Segment Open
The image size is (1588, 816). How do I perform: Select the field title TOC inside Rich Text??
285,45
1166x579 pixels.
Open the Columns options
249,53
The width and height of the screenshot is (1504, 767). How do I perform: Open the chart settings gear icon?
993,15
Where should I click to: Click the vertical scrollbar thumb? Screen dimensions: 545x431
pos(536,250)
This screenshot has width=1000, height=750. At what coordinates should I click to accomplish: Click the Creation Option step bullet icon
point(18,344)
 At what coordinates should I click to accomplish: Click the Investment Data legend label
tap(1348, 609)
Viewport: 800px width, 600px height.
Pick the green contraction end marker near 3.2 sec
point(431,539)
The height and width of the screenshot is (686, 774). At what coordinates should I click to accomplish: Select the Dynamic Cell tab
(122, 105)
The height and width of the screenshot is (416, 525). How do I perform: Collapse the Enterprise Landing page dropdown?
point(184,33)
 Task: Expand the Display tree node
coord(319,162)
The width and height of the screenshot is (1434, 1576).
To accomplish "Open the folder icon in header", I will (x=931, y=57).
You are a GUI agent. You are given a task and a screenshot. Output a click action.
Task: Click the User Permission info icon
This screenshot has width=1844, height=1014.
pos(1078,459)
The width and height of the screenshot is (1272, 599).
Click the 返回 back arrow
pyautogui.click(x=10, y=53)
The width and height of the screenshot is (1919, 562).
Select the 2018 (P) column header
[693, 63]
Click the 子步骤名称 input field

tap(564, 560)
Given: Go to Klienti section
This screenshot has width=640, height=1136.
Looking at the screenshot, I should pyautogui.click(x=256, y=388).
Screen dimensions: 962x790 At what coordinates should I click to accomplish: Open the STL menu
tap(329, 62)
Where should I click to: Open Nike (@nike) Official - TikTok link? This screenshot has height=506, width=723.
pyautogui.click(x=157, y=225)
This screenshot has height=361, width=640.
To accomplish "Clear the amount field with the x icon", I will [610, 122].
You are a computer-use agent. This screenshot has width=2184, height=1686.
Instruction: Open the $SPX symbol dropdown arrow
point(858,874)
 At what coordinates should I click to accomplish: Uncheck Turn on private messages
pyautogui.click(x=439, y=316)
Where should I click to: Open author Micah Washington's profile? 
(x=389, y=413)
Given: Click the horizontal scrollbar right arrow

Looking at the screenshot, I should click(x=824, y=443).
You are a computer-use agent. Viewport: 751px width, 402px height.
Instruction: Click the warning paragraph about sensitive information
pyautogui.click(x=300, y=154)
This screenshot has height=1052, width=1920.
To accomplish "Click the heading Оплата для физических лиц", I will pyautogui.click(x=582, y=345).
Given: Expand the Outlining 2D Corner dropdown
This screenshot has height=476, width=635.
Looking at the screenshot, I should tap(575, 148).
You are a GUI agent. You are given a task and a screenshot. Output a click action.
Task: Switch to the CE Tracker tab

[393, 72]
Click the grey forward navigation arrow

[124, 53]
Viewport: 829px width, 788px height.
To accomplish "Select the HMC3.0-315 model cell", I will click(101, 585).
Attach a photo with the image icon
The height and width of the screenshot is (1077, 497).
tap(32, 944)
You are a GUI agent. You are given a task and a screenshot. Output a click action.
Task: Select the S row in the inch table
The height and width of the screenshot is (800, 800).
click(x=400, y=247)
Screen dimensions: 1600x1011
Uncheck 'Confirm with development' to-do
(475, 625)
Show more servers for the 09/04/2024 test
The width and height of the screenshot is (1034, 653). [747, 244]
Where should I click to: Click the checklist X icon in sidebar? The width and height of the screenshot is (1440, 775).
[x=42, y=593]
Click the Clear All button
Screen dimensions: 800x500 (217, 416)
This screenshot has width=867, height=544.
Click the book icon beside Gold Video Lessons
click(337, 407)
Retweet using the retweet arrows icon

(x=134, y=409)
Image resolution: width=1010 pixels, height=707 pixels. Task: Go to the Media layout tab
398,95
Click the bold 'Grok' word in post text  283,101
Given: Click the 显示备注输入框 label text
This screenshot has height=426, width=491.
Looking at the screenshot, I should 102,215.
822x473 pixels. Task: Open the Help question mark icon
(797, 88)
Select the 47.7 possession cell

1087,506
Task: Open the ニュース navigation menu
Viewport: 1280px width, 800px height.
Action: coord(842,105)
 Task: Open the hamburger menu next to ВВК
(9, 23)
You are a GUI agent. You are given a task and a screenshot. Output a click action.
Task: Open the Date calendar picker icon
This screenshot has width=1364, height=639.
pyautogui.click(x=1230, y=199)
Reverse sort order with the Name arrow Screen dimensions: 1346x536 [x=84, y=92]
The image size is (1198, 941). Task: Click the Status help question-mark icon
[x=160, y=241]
Segment Closed
[WHAT THE TASK REQUIRES] Up to and including the last line of the records above, print exactly every line from the one that contains "This screenshot has width=867, height=544." onward.

[SOLUTION TO THE EXERCISE]
This screenshot has width=867, height=544.
Click the book icon beside Gold Video Lessons
click(337, 407)
Retweet using the retweet arrows icon

(x=134, y=409)
Image resolution: width=1010 pixels, height=707 pixels. Task: Go to the Media layout tab
398,95
Click the bold 'Grok' word in post text  283,101
Given: Click the 显示备注输入框 label text
This screenshot has height=426, width=491.
Looking at the screenshot, I should 102,215.
822x473 pixels. Task: Open the Help question mark icon
(797, 88)
Select the 47.7 possession cell

1087,506
Task: Open the ニュース navigation menu
Viewport: 1280px width, 800px height.
Action: coord(842,105)
 Task: Open the hamburger menu next to ВВК
(9, 23)
You are a GUI agent. You are given a task and a screenshot. Output a click action.
Task: Open the Date calendar picker icon
This screenshot has width=1364, height=639.
pyautogui.click(x=1230, y=199)
Reverse sort order with the Name arrow Screen dimensions: 1346x536 [x=84, y=92]
The image size is (1198, 941). Task: Click the Status help question-mark icon
[x=160, y=241]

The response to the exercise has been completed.